As we’ve learned earlier, snails and slugs love dark spaces to hide. By finding the plate, they’ll think they have found their new and impressive hiding spot. They will then begin to eat the dog or cat food and won’t leave for a while as they just found the perfect spot with food. Head out there in the morning to collect this plate with newly gathered snails and slugs on it. 

How Do Snails and Slugs Damage Gardens?

When first hearing about snails and slugs invading gardens, it’s hard to believe they can actually be harmful. They are small, slow creatures, that don’t seem to appear in large numbers, but snails and slugs have giant appetites. They love to eat and will eat almost everything. 

Snails and slugs see gardens as opportunities to eat a variety of veggies and other plants in large quantities. The way to tell if a slug or snail is present is by noticing the different types of holes you’ll be able to easily see in different plants in the garden. 

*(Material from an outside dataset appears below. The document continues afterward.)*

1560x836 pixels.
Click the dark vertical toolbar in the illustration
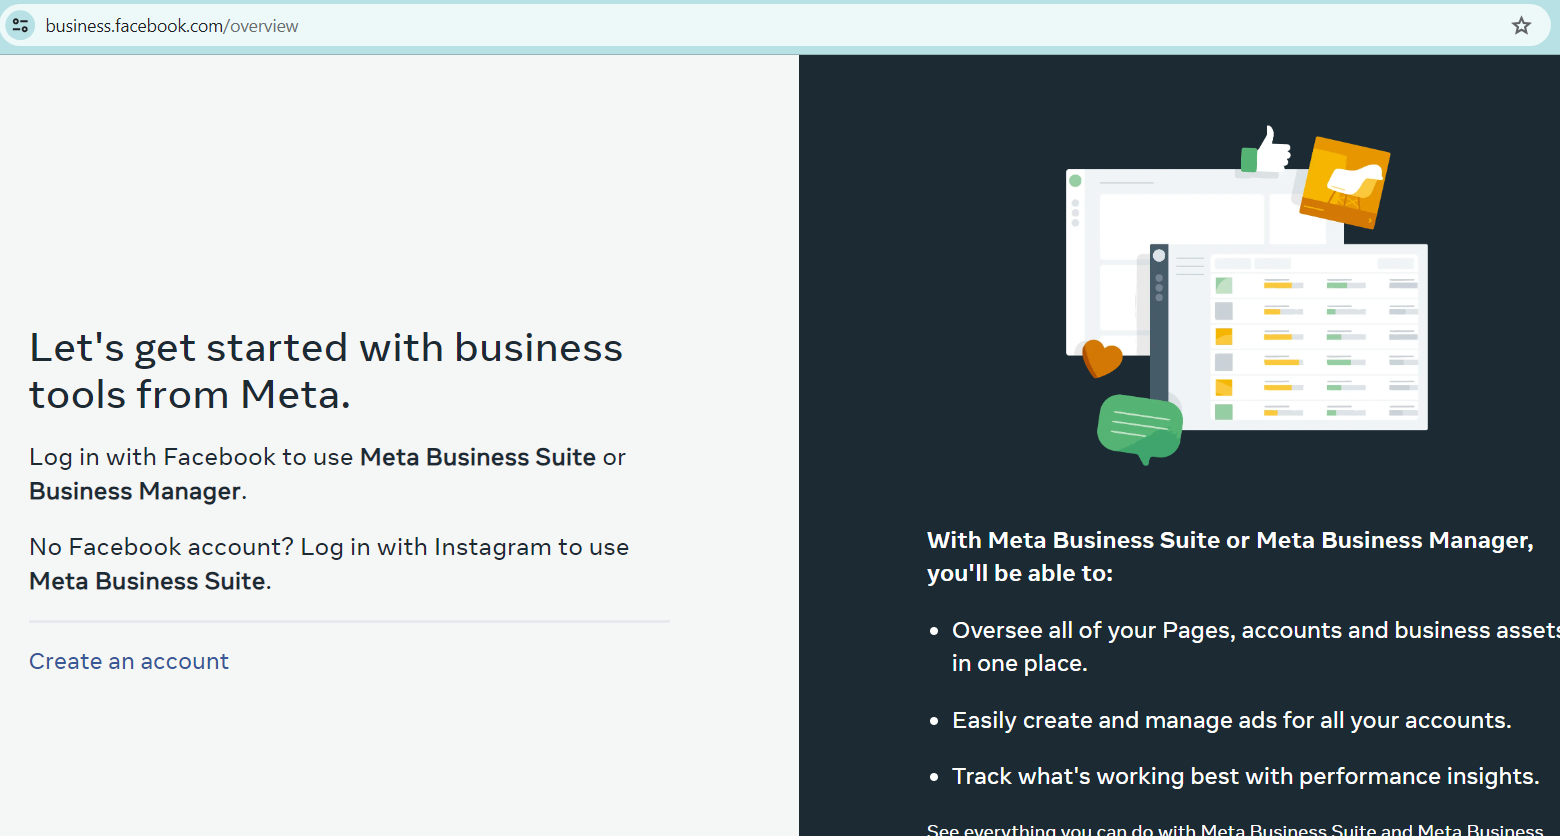click(1160, 320)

All of the shapes of these holes will look weird and misshapen. This is because snails and slugs have mouths that aren’t normal sizes, so their bite will look unnatural as well. Below are a few of their favorite types of garden grown foods that they love to feast on: 

  • Cabbage 
  • Beans 
  • Tomatoes
  • Lettuce 

If you’re growing any of these plants in your garden, prepare for snails and slugs. Take different precautions like those mentioned above, to make sure they will have no desire to eat anything in or around your garden. 

If they get into your garden and eat the leaves of whatever plant you have growing, that plant will most likely begin to die. If they eat the garden produce itself, then it halts the growth of that plant and possibly of others around it. 

These annoying critters crawling into your garden to destroy it and eat your food can be annoying and inconveniencing. Luckily, there are several different ways for you to get these snails and slugs out without risking harm or damage to your plant. Be sure to use the above methods exactly as described to make sure you’re doing whatever it takes to keep the critters out of your garden.